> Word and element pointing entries
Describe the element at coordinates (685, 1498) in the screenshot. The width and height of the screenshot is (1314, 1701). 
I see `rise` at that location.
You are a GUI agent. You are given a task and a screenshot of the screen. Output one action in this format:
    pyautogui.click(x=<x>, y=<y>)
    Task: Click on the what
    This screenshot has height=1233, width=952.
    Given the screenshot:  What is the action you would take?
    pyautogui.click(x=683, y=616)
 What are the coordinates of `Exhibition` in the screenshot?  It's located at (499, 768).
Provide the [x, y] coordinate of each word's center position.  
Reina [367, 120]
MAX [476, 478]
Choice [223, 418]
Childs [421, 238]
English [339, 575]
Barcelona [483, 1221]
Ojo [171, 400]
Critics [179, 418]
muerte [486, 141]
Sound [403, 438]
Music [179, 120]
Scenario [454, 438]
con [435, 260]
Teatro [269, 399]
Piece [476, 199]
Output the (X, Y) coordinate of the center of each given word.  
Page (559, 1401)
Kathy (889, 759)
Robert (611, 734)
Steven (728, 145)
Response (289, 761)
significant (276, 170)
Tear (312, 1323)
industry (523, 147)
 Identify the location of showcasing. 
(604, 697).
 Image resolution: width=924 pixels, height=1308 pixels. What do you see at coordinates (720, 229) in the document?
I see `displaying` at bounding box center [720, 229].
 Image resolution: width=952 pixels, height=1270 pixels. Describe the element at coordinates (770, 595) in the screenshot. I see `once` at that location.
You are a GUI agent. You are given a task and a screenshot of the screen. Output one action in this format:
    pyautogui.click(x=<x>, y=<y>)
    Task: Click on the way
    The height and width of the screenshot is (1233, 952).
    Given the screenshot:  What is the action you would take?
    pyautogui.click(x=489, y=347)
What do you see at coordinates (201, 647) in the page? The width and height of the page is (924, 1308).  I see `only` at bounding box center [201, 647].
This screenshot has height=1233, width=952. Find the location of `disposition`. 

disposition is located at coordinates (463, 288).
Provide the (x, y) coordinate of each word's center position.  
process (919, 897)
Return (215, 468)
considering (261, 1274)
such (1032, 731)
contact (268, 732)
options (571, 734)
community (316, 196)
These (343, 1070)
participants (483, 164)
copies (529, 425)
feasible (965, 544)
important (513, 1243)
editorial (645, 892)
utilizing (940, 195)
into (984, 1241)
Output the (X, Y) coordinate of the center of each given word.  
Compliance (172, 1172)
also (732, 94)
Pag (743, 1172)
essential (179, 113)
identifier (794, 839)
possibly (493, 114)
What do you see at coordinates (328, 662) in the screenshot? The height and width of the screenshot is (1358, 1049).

> The exercise
How many lines of the material above contain the string "bounding", with case taken into account? Reply with only the number.

> Exercise answer
2